Le troisième axe consiste à "reconcevoir les systèmes de production à l'échelle des exploitations". En clair, il s'agit d'améliorer l'accompagnement à l'installation et à la transmission. Un chantier qui verra la création d'un guichet unique baptisé "France services agriculture", piloté par les chambres d'agriculture, en partenariat avec les régions "qui sont totalement parties prenantes", assure le cabinet du ministre. Tous les porteurs de projets devront obligatoirement passer par ce service. Pour les accompagner dans les transitions climatiques, dès 2024, un portefeuille de prêts garantis d'un montant de 2 milliards d'euros (prévu dans le budget 2024) sera mobilisé pour soutenir les prises de risques. Comme annoncé (voir notre article), un "fonds entrepreneurs du vivant" doté de 400 millions d'euros sera créé en 2024 "en faveur du portage de capitaux et de foncier (...) pour faciliter l’installation de nouveaux agriculteurs et la réalisation des transitions. Les cédants bénéficieront de leur côté d'une aide directe et d'une exonération de la taxe sur la plus-value s'ils transmettent leur exploitation à un jeune (la mesure devrait figurer dans le projet de loi).

Stress tests climatiques

Pour s'assurer de la viabilité des exploitations, des "diagnostics modulaires" seront proposés. Ils s'accompagneront de "stress tests climatiques" destinés à évaluer la viabilité des projets au regard de l’évolution climatique du territoire dans les prochaines années. Il ne s'agit pas d'être "coercitif" dans les installations, mais de s'assurer que le projet "est viable ou pas", a insisté le ministre. Il entend aussi accélérer les procédures de recours concernant les projets de stockage de l’eau ou d’ICPE (installations classées pour la protection de l'environnement".

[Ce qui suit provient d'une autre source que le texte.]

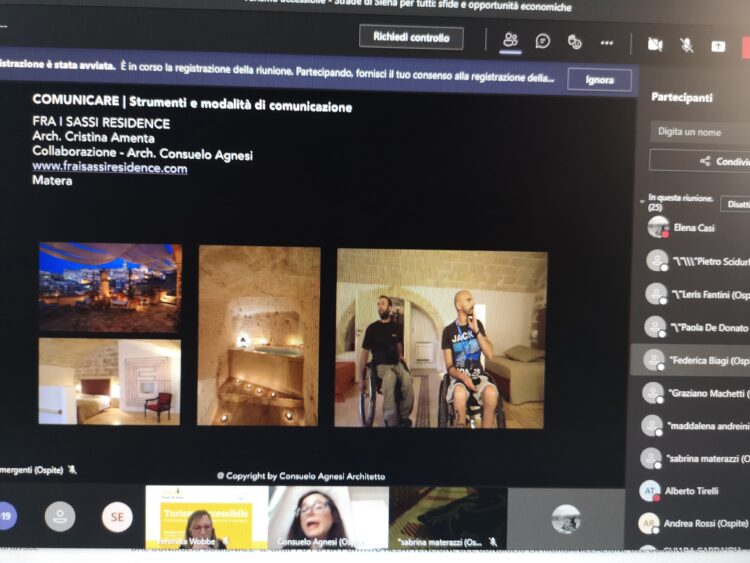Toggle the microphone mute button
750x563 pixels.
coord(687,45)
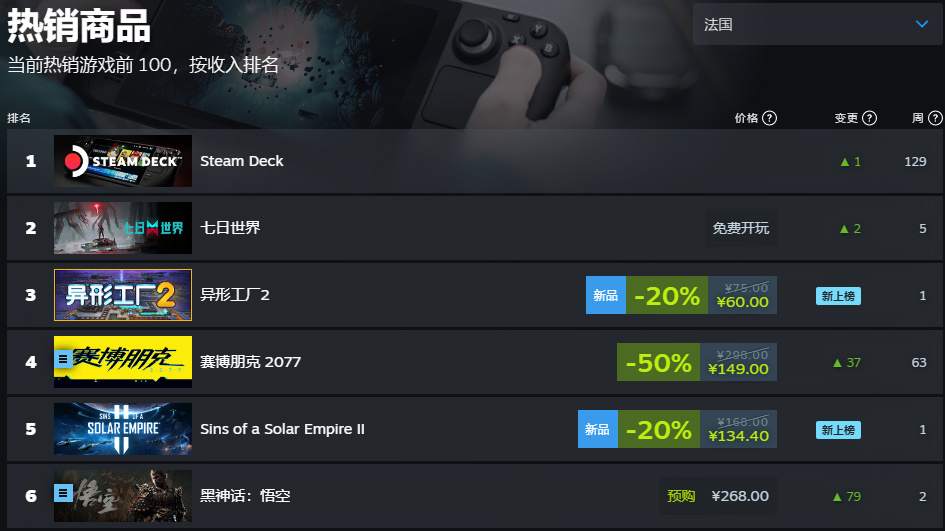Viewport: 945px width, 531px height.
Task: Open the 法国 region dropdown
Action: click(817, 24)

Enfin, quatrième axe, le pacte entend "reconcevoir les systèmes de productions à l'échelle des filières et des territoires". Ce qui se traduira par la création d'un "fonds de souveraineté alimentaire" doté de 180 millions d'euros en 2024 (puis 200 en 2025 et 2026) pour aider les filières à se restructurer face au changement climatique. Ce volet se traduira par la structuration des projets alimentaires territoriaux (PAT) et, en matière de recherche, par un relèvement du plafond du Casdar (compte d’affectation spécial pour le développement agricole et rural) à hauteur de 20 millions d’euros.

Si le syndicat Jeunes agriculteurs (proche de la FNSEA) a salué ces mesures, dont beaucoup répondent à ses propres préconisations, la Confédération paysanne estime qu'elles ne sont pas à la hauteur des enjeux. Selon elle, le pacte "accouche d'une souris en ce qui concerne le renouvellement des générations" car le grand absent c'est le "foncier". "La solution n'est pas le portage par des capitaux privés. Au contraire, il est indispensable de réguler, répartir et faciliter l'installation de paysan·nes nombreux·euses. Sinon il ne se produira aucun sursaut pour l'installation comme pour la transmission", estime le syndicat.

L'association Terre de Liens estime que 15% seulement des crédits du "fonds entrepreneurs du vivant" seront effectivement consacrés au foncier, soit une enveloppe de 60 à 80 millions d’euros. Un montant jugé "dérisoire" par rapport aux 7 milliards d'euros qui s'échangent sur le marché des terres chaque année.